The top inset shows the mouth where amylase in saliva breaks some polysaccharides into oligosaccharides. These then continue, unaffected in the stomach, to the small intestine (bottom inset). Polysaccharides that survived digestion in the mouth are broken down there to oligosaccharides by pancreatic amylase.

The remaining enzymes ... enzyme names end in '-ase' ... involved in carbohydrate digestion are membrane bound. Dextrinase breaks oligosaccharides into the disaccharides sucrose, maltose, and lactose. Next, disaccharidases (sucrase, bbmaltase, lactase, not shown) break the corresponding disaccharides into monosaccharides that are absorbed into the bloodstream.

Black arrows point from each of these disaccharide to their corresponding monosaccharides. Sucrose yields a molecule of glucose and a molecule of fructose. Maltose yields two molecules of glucose. Lactose yields one glucose and one galactose.

Protein Digestion & Absorption

Protein digestion occurs in the stomach and the small intestine. Reaction arrows are black. The enzymes involved are in red italics and label the relevant reaction arrows.

************

▶ INSTRUCTIONS FOR THE TASK
Rewrite the paragraph of the digestion text beginning "The top inset shows the mouth" as a short bulleted list that keeps its main facts.

************

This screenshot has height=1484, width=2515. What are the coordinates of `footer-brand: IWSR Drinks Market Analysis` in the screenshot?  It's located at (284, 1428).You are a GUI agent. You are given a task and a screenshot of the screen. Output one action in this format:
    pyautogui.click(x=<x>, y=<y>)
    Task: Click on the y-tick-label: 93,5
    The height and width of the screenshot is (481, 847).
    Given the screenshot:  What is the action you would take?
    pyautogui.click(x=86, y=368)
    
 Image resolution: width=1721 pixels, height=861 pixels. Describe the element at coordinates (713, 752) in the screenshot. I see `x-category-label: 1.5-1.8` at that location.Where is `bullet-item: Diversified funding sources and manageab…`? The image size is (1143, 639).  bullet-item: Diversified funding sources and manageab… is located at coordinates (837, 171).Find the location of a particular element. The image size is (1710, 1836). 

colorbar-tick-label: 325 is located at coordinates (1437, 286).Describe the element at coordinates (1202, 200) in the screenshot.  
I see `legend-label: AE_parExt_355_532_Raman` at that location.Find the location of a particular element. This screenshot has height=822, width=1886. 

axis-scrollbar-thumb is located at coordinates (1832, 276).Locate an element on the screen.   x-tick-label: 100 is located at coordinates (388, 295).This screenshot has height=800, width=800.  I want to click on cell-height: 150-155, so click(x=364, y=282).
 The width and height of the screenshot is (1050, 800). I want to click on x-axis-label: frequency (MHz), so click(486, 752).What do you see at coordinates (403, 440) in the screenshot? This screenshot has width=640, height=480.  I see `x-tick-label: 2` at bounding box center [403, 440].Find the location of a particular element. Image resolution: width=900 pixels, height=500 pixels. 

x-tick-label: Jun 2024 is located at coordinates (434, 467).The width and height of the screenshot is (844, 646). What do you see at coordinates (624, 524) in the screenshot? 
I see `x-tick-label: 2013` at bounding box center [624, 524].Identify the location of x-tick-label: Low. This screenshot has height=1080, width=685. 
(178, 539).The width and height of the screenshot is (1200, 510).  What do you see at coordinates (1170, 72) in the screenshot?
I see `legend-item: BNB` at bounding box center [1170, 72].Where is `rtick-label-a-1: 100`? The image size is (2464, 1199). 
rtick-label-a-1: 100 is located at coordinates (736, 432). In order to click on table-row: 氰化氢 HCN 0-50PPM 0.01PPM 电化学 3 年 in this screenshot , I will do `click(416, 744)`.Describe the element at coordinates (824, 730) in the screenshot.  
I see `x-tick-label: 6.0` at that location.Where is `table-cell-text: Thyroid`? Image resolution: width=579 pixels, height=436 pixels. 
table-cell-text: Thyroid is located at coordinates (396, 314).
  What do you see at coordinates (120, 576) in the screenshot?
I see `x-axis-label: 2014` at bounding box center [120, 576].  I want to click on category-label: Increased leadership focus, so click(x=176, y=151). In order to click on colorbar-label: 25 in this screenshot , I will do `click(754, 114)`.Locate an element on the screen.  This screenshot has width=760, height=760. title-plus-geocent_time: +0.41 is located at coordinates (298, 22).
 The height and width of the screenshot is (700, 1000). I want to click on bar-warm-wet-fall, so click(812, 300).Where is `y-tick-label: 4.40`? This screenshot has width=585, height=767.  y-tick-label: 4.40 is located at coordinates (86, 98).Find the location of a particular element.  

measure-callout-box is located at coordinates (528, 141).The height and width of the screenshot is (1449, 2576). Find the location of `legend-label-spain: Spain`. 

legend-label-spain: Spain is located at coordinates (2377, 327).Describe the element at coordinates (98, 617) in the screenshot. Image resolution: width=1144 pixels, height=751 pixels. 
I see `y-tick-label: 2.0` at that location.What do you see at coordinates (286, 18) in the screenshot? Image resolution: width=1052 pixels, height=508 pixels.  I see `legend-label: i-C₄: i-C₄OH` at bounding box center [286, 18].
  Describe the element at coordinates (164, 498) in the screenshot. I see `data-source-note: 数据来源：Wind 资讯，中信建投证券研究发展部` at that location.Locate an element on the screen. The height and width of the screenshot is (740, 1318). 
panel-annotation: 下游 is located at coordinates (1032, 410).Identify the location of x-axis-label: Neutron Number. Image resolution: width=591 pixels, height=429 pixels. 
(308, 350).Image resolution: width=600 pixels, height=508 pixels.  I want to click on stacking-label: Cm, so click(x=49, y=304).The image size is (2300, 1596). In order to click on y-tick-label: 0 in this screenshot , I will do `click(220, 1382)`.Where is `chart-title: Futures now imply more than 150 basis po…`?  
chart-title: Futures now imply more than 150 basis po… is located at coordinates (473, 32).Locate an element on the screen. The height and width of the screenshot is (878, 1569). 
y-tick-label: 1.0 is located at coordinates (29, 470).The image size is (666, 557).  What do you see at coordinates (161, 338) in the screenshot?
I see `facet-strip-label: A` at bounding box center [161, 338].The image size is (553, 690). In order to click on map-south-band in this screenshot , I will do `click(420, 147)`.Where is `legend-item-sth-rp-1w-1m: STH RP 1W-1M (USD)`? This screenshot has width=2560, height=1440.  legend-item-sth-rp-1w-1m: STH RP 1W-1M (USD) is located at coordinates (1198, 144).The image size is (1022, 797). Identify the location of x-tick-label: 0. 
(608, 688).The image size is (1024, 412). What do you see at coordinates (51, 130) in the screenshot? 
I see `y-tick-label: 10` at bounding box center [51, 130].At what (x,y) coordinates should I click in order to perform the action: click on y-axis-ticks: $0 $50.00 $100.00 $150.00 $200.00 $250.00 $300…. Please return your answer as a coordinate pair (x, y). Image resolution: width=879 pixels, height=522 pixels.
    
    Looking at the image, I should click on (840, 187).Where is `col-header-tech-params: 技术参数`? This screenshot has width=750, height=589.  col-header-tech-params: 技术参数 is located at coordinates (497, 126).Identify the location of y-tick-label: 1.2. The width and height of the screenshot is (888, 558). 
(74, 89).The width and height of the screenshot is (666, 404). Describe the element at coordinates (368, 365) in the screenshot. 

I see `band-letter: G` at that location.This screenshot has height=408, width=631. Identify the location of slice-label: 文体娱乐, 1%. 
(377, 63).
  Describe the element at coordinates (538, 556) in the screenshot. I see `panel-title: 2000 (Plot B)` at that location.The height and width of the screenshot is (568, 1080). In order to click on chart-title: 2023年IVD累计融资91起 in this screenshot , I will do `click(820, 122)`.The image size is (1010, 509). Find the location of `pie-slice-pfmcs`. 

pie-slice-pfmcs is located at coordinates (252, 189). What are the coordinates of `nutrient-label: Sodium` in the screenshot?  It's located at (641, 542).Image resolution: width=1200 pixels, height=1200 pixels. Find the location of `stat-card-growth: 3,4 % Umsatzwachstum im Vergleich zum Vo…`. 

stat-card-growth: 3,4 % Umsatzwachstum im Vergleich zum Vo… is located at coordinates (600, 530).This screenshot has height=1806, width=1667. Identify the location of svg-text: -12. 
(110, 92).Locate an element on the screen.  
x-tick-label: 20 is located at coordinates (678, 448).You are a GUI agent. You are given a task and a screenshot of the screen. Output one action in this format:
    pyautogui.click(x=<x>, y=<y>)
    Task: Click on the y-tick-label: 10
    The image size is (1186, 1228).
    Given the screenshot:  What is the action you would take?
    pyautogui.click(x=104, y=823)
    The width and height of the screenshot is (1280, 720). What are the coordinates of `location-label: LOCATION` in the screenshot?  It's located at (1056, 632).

************

▶ EXERCISE SOLUTION
- Top inset (mouth): amylase in saliva breaks some polysaccharides into oligosaccharides.
- These oligosaccharides pass through the stomach unaffected and reach the small intestine (bottom inset).
- In the small intestine, pancreatic amylase breaks the polysaccharides that survived digestion in the mouth into oligosaccharides.